Beş yıllık Kalkınma Planı hazırlanarak planlı ekonomiye
geçildi.(Devlet eliyle)
•
1934-1939 yıllan arasında plan uygulandı ve
özel sektörün yapamadığı işler devlet eliyle yapılmaya başladı. Bu
amaçla dokuma, demir, kağıt, cam, kimya alanında bir çok fabrika
açıldı.
•
II. Beş yıllık
Kalkınma planı ise II. Dünya
Savaşından dolayı uygulanamamış. Bu savaş devletçilik ilkesinin
uygulanmasına da engel olmuştur.
•
1933'te Sümerbank, 1935'te Etibank ve MTA
Enstitüsü 1939'da Karabük Demir-çelik Fabrikası açılarak sanayide
devletçilik ilkesi iyice yerleşmiştir.
CUMHURİYET DÖNEMİ İÇ POLİTİK GELŞMELER
Vagon-Li Olayı :
Vagon-li isimli bir Fransız şirketinin Türkiye'deki bürolarında
Fransızca konuşma zorunluluğu olması Türk halkı tarafından tepkiyle
karşılandı. Bir gün şirketten bir memura Türkçe konuştuğu için
hakaret edilmiş,ceza verilmiştir.Bu olayın duyulması üzerine olaya
gençlik tepki göstermiş, şirkette bulunan Atatürk resmi alınarak
halk evine teslim edilmiştir.(25 Şubat 1933). Olay Türk ulusunun
diline sahip çıkması yönünden önemlidir.
Razgard Olayı (1933):
Bulgaristan'da Türk'lerin mezarlarının yağmalanması üzerine
Türk gençliği olayı protesto ederek Bulgar mezarlığına siyah çelenk
koyar.
Atatürk'e İkinci Suikast (1935)
: Ekim 1935'te Çerkez Ethem ve kardeşi Atatürk'e suikast
düzenlemek amacı ile yetiştirdikleri 5 kişiyi gizlice yurda sokar.
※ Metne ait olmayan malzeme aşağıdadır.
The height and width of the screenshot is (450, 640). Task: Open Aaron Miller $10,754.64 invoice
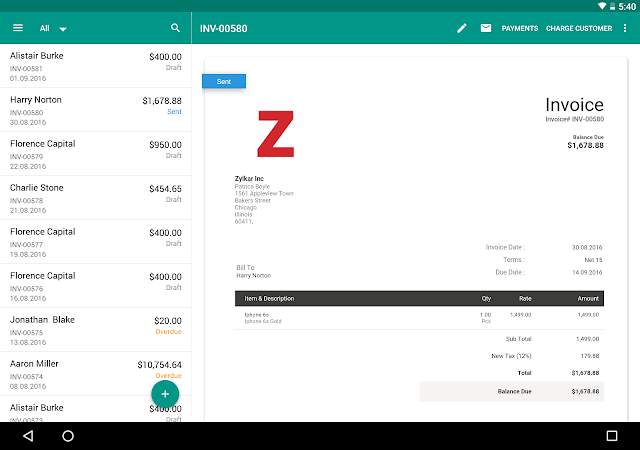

Bu kişilerden biri yakalanınca olay öğrenilir. Üniversite gençliği
olayı kınamak için büyük bir gösteri yapar. Türk gençliğinin M.
Kemale bağlılığını gösteren bir olaydır.
Bursa Olayı (1 Şubat 1933)
: M. Kemal Türkçe'ye önem vermiş ve 1930'dan başlayarak
Türkçe'yi bilim-kültür dili haline getirmeye çalışmıştır. Bu amaçla
İsmet İnönü'nün isteğiyle 1 Şubat 1933'te Bursa Ulu Cami'de ezan ve
kamet Türkçe okunmuştur. Halkın bir kısmının olaya tepkisi üzerine
olay büyümeden önlenmiştir.
Tunceli Olayları:
1937 ilkbaharında Cumhuriyet Hükümeti Tunceli'ye yol, okul, karakol
yapımı gibi imar faaliyetlerine başlar.Bölgedeki bazı aşiret
reisleri bu faaliyetleri kendi çıkarları doğrultusunda
beğenmedikleri için ayaklanırlar. Ayaklanma kısa sürede bastırılır.